Micro-Level Data: This is the numerically-coded results of individual responses, such as census questionnaires, public opinion surveys, etc. You can work with the data and run your own statistical analyses on it via programs such as SPSS, SAS or other statistical software. If you are working with the raw data, you need to use the data documentation (codebook) that accompanies the data and write a program or use an extraction program to have the computer "read" the data into a useable format.

Data Documentation, Data Dictionaries, Codebooks: These provide information on the structure, content, and layout of a data file and, if applicable, the questionnaire used for the survey or study. Many codebooks are available with the data file.

Finding and Citing Data

If you haven't already found data, but need to for your project, use our Finding Data & Statistics to help you find and cite data.

The sources below allow you to browse and search for statistics by topic and will often point you to the appropriate agency and/or publication.

Interpreting Data

Data, like other information you use in your paper, is evidence to support your thesis. Therefore, you must evaluate data just as you would any other supporting information, such as a scholarly article, webpage, or document. Think of the 6 question words (who, what, where, when, why, and how) when deciding whether to use the data as evidence in your paper. For example, who produced the data? Are they trustworthy? Was their method of obtaining or creating the data credible?

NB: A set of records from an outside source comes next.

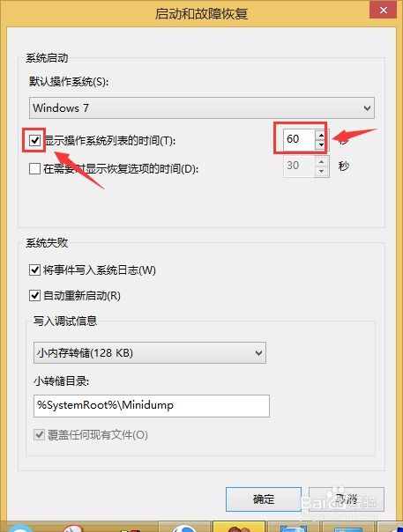
Task: Click the 启动和故障恢复 title bar
Action: (201, 13)
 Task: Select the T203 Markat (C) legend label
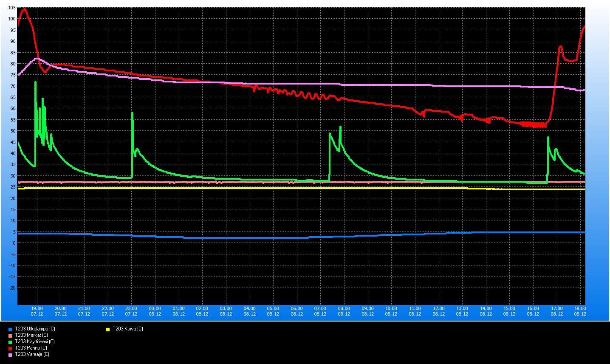click(x=31, y=335)
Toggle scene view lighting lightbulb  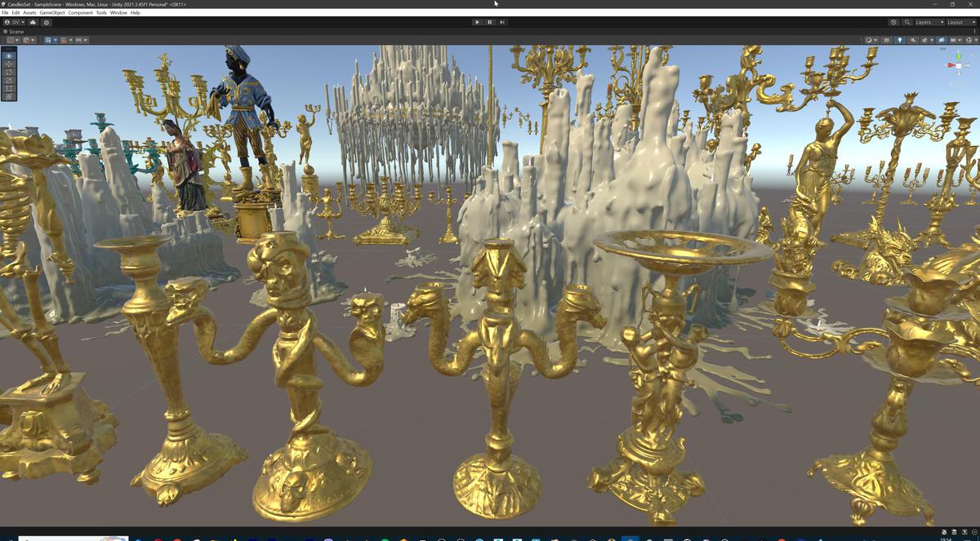(x=900, y=39)
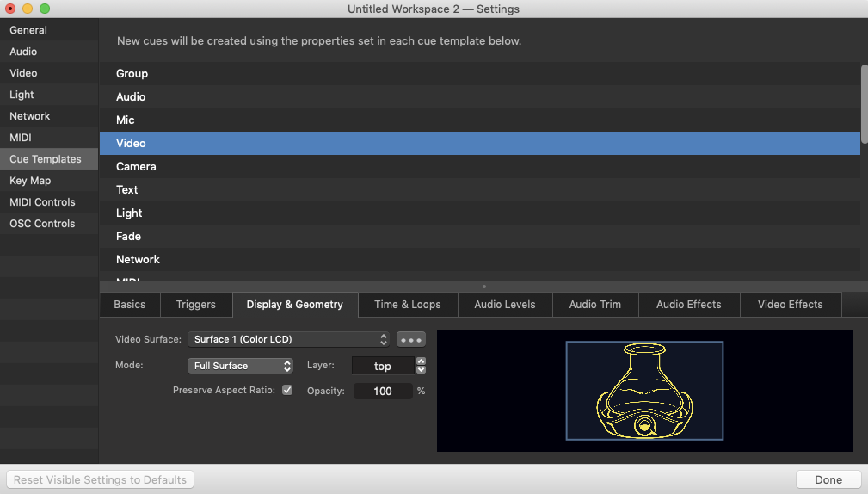
Task: Open the Mode Full Surface dropdown
Action: point(240,366)
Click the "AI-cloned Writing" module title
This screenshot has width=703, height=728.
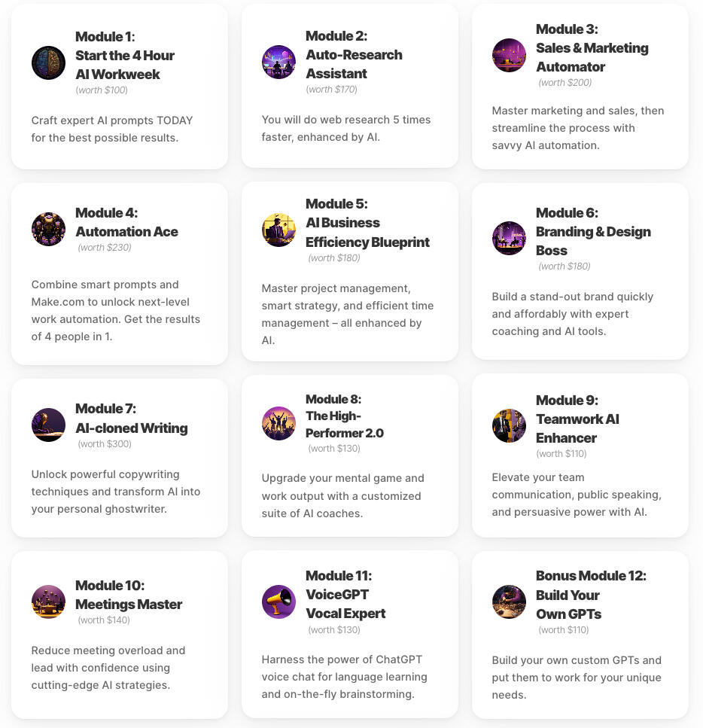131,428
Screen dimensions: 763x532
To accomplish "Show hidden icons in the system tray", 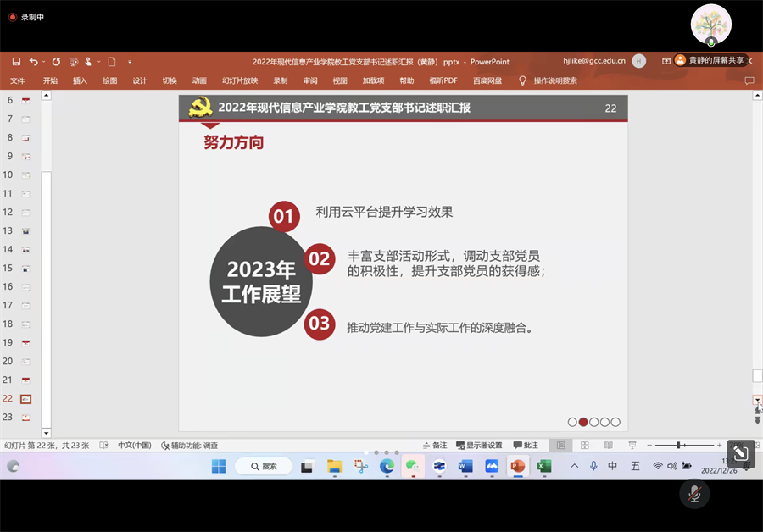I will (574, 466).
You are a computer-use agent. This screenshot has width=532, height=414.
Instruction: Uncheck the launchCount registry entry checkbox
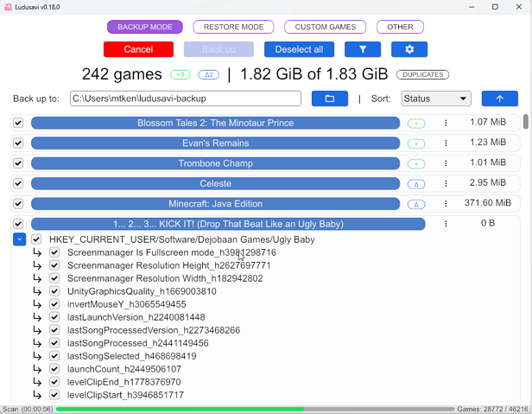(x=54, y=369)

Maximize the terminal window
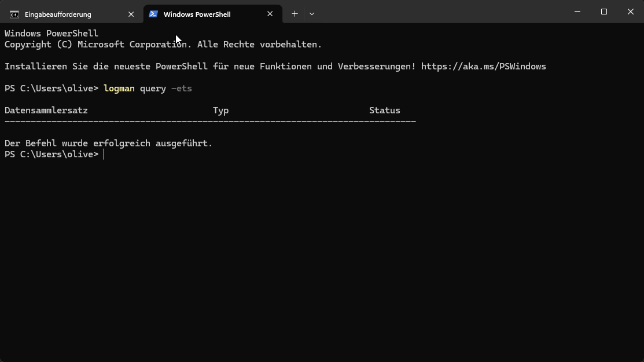pos(603,12)
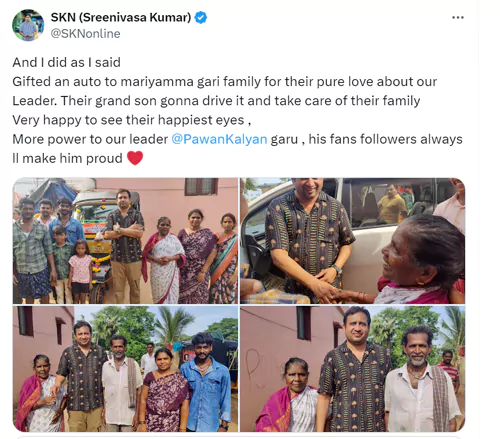Click the man in blue denim shirt

(206, 383)
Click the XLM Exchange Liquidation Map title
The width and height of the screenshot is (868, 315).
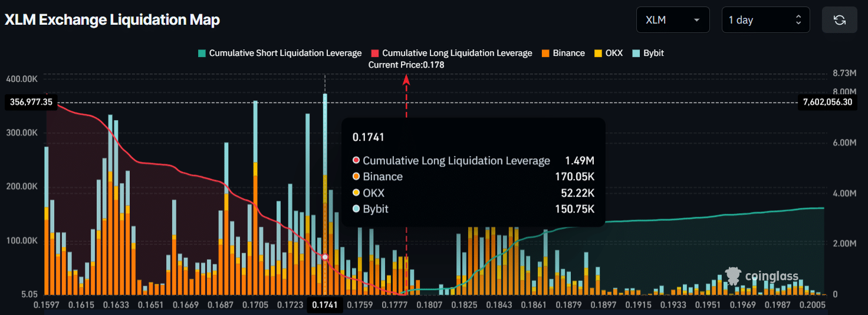tap(113, 20)
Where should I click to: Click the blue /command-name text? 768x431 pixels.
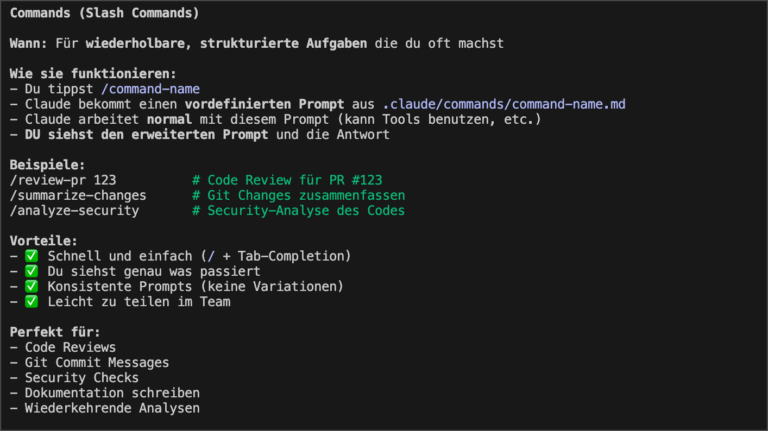[150, 88]
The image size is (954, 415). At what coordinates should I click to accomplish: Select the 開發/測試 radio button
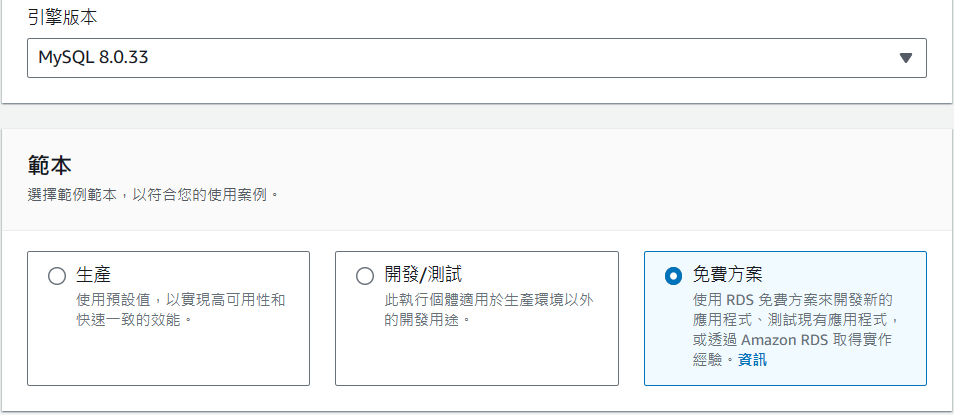[x=364, y=276]
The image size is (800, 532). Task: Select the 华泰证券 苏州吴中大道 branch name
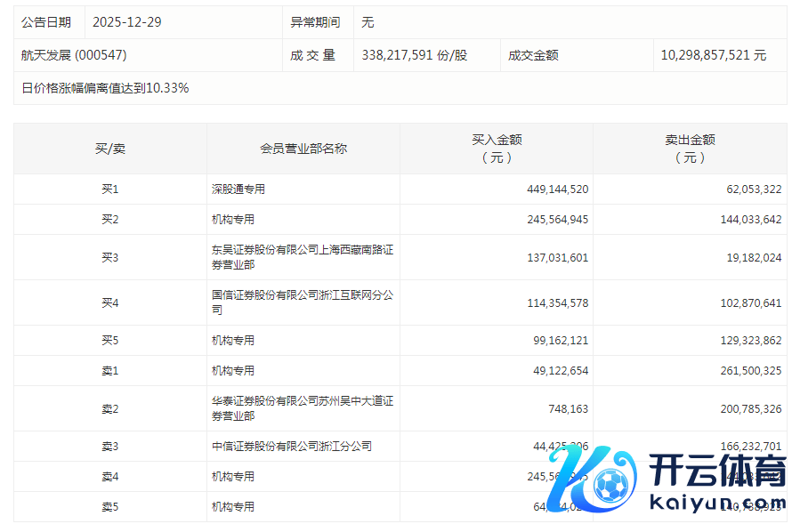point(302,408)
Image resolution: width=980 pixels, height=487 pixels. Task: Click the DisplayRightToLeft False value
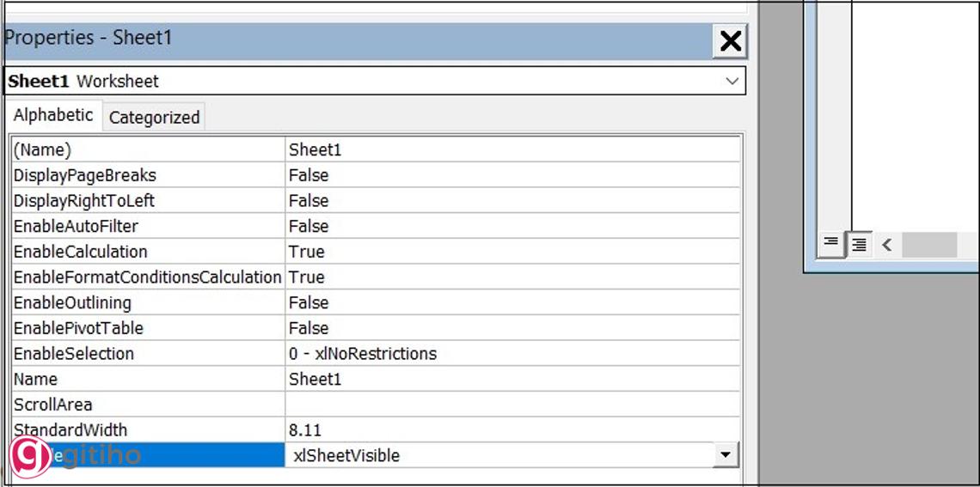(x=511, y=201)
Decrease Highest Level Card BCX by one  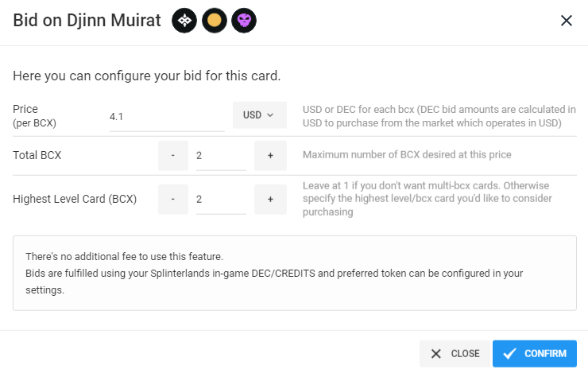(x=173, y=200)
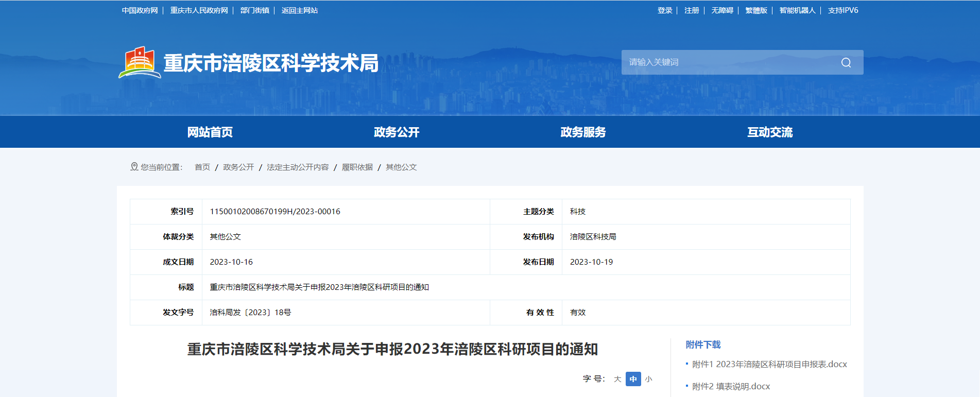Open the 政务公开 navigation tab
980x397 pixels.
[397, 132]
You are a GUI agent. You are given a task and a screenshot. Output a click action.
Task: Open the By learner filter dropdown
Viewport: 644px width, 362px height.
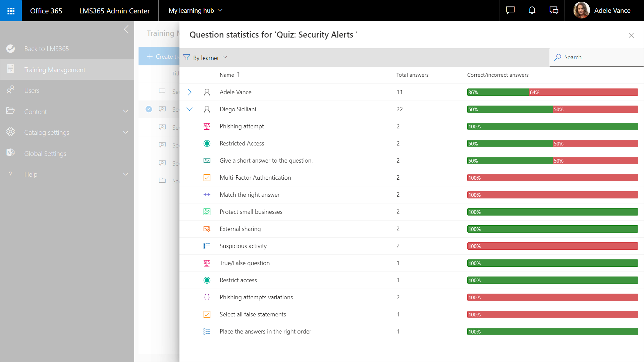[206, 58]
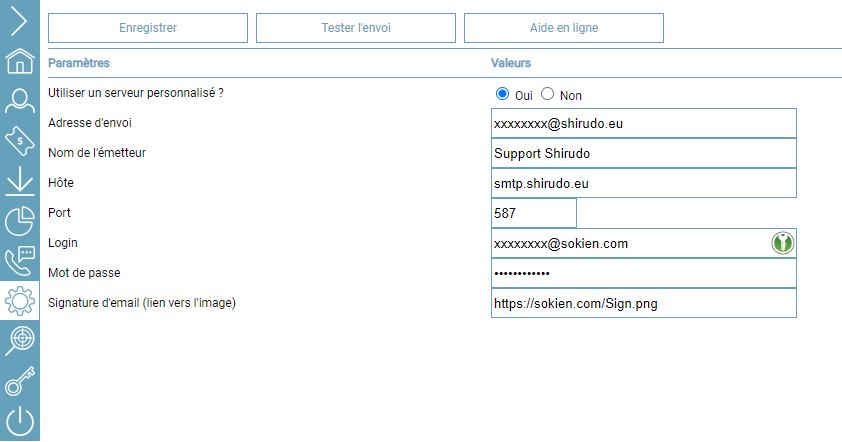
Task: Click the power logout icon
Action: [x=19, y=421]
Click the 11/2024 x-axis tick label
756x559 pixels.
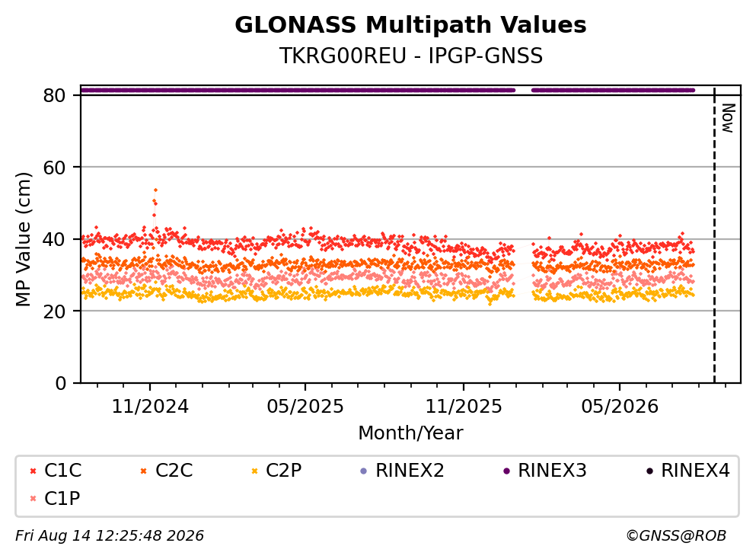[150, 407]
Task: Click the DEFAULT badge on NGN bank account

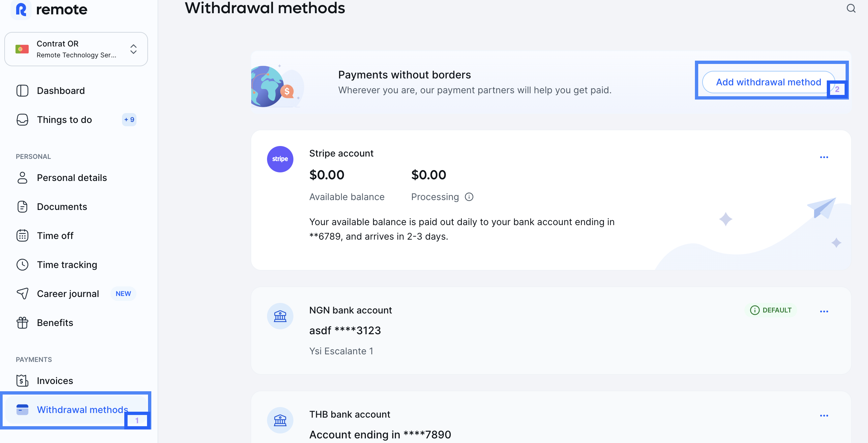Action: pyautogui.click(x=771, y=310)
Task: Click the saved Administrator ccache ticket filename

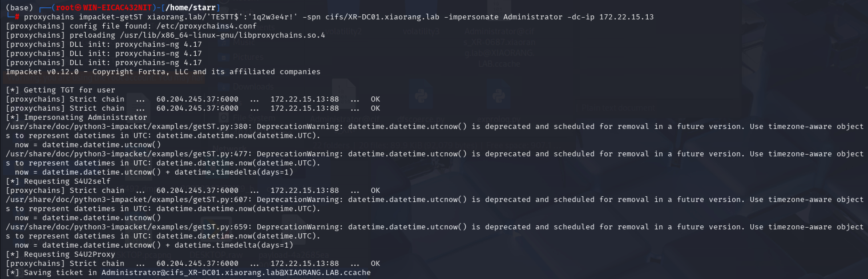Action: click(x=236, y=272)
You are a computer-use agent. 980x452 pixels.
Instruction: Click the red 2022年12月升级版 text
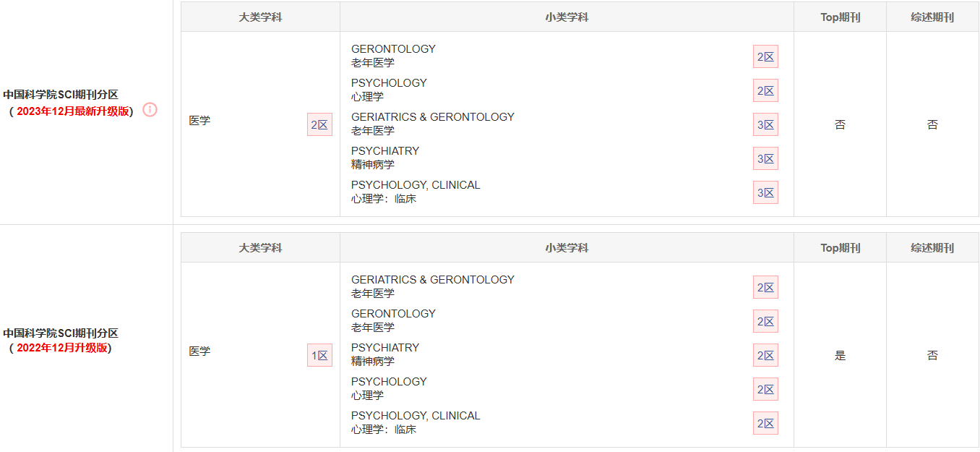pos(62,348)
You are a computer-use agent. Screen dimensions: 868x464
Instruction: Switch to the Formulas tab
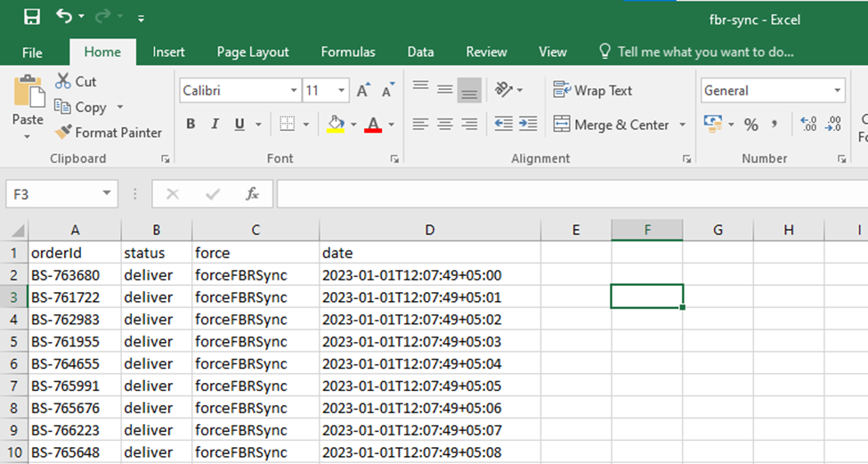click(x=348, y=53)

If you are using summary-level data (a chart or graph from a book, website, or scholarly article) you MUST analyze it carefully before you use it. There is a lot of bad data visualization out there and, if you interpret it incorrectly and then use it to bolster your argument, the rest of your writing becomes suspect as well.

If you are using the micro-level or raw data for your analysis, this is less of an issue and you, as the creator of the data visualization need to make sure you keep these ideas in mind.

Reading the data:

  1. Determine how the figure/table is set up.
    • What are units on the axes (for a figure) or heading of the columns (for a table)? Make sure you understand what these units mean.
    • Pay attention to the symbols on a figure. For example, the differences between dotted and solid lines.
    • If there is a data dictionary or codebook, it is helpful to review it.
    • If it is generated by a database, be aware that some use algorithms to determine data points. These can be proprietary and secret, so you may not know exactly how the data is being calculated.
  2. Now look at the pattern in the data.
    • For a figure with lines, what is their pattern? Do they increase, decrease, increase or decrease and then then level off? In a table do the numbers increase or decrease across the column?
  3. Examining tables, graphs, and charts carefully should give you a good idea of the question addressed by the data and the methodology (e.g., experiment, survey, etc.) done to get the data.

Interpreting the data:

  1. What conclusions can you draw from the pattern that you have described?
  2. What do these results tell you about what is being studied?
  3. How do they fit into the larger picture of the discipline?

Note: Interpretations can differ from person to person. This is part of why interpreting data is tricky.

Text adapted from Ecoplexity, "Interpreting Figures and Tables." Portland State University (2010).

EXAMPLE : When a chart is not what it seems to be.

The chart on the left, below, was used in 2015 by Republican Representative Jason Chaffetz of Utah, during the U.S. House Committee Hearing on Planned Parenthood. Look closely at the two lines, they cross each other but are widely different figures.

The chart on the left is the original chart. The chart on the right is with the data graphed more accurately. Even then, the numbers are so different from the top line to the bottom line that they appear skewed even in the graph on the right. This is bad data visualization.

Planned Parenthood House Committee Hearing Graph with bad axis graph and correct. The Cancer Screening & Prevention Services starts at 2,007,371 in 2006 and is 935,573 in 2013, Abortions is 289,750 in 2006 and 327,000 in 2013 but the original graph has the lines crossing each other as if they are comparable numbers.